→ Exercise directions
Give the lines again, unchanged, starting with the line containing "You are a computer-use agent. The image size is (479, 405)." and ending with the last line of the data below.

(Items from a dataset)

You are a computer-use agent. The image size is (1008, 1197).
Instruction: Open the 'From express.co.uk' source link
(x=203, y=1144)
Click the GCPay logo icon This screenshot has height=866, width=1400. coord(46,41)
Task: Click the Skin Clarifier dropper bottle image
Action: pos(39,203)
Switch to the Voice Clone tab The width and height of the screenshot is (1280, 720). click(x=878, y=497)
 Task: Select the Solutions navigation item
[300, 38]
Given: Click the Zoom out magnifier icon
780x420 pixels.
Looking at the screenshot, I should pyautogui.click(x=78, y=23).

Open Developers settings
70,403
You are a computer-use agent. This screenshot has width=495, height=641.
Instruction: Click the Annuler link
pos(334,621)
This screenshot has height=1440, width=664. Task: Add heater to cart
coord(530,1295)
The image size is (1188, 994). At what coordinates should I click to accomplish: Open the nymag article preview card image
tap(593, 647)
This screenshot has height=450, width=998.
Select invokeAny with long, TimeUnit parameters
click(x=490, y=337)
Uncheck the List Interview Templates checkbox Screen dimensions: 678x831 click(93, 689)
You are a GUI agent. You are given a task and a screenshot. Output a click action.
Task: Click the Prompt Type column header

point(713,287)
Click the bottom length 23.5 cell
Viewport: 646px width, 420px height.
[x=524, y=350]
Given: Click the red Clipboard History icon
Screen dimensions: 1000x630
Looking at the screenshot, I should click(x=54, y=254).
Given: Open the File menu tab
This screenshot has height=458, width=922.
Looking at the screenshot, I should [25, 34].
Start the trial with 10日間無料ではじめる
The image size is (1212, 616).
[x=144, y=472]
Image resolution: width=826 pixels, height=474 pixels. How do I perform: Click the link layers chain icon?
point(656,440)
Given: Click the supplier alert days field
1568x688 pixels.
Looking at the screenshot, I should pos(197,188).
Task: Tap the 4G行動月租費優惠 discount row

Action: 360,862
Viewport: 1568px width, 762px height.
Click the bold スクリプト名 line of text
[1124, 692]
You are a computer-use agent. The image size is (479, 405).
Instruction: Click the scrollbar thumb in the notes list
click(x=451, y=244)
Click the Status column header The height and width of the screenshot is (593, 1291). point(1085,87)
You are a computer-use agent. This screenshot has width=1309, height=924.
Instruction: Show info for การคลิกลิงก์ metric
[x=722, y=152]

→ Solved problem
You are a computer-use agent. The image size is (479, 405).
Instruction: Click the scrollbar thumb in the notes list
click(x=451, y=244)
Click the Status column header The height and width of the screenshot is (593, 1291). point(1085,87)
You are a computer-use agent. This screenshot has width=1309, height=924.
Instruction: Show info for การคลิกลิงก์ metric
[x=722, y=152]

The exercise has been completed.